Show all the lines in the data below that include the word "target".

[Saved data entries]
┄┄┄┄┄┄

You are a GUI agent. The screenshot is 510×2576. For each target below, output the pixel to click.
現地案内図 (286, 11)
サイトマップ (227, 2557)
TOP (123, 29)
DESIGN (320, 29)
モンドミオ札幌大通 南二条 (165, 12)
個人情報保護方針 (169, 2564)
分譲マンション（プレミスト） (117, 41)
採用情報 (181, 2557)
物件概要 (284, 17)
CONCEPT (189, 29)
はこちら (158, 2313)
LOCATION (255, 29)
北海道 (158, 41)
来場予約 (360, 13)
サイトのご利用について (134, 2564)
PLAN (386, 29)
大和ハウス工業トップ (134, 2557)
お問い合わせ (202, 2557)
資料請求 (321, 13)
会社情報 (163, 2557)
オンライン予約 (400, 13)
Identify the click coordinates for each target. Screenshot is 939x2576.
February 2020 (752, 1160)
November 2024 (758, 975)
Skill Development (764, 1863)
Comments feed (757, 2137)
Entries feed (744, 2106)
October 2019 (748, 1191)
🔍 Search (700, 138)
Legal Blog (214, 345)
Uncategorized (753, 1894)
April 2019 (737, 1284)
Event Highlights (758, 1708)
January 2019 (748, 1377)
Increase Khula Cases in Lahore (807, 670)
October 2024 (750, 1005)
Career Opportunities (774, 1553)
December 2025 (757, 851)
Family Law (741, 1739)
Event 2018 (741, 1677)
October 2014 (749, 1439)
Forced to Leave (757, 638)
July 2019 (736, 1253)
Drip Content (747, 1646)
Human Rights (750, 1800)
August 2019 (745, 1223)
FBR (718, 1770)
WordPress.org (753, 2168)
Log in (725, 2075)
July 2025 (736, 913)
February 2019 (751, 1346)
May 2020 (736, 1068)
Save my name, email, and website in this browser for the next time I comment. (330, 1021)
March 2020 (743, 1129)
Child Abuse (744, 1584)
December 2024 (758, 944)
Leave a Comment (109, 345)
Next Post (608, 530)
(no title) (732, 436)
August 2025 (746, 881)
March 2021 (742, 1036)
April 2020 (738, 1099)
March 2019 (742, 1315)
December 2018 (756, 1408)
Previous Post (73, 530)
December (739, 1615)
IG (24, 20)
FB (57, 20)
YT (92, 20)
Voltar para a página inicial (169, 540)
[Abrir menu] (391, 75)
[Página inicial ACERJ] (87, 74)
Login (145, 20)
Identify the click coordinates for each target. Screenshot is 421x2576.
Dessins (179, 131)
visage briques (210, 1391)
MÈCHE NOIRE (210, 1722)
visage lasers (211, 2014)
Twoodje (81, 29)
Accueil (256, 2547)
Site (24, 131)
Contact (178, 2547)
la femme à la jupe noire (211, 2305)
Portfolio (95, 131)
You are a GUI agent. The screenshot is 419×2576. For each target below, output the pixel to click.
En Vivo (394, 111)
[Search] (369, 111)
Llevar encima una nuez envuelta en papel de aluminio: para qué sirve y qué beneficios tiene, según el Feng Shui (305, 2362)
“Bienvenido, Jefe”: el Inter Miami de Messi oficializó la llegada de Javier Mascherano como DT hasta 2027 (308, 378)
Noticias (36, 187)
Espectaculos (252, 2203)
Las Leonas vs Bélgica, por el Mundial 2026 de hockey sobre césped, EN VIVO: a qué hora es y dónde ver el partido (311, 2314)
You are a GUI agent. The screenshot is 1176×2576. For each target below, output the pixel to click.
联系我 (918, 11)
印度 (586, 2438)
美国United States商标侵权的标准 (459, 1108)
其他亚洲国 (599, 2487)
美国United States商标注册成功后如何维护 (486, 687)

┄┄┄┄┄┄

> SOLUTION:
You are a GUI agent. The screenshot is 510×2576. For each target below, output the pixel to click.
Identify the click coordinates for each target. Screenshot is 939x2576.
Identify the click coordinates for each target. Screenshot is 421x2576.
You are a GUI agent. The screenshot is 419×2576. For each target below, output the pixel to click.
You are a GUI agent. The screenshot is 1176×2576. For each target below, output the pixel to click.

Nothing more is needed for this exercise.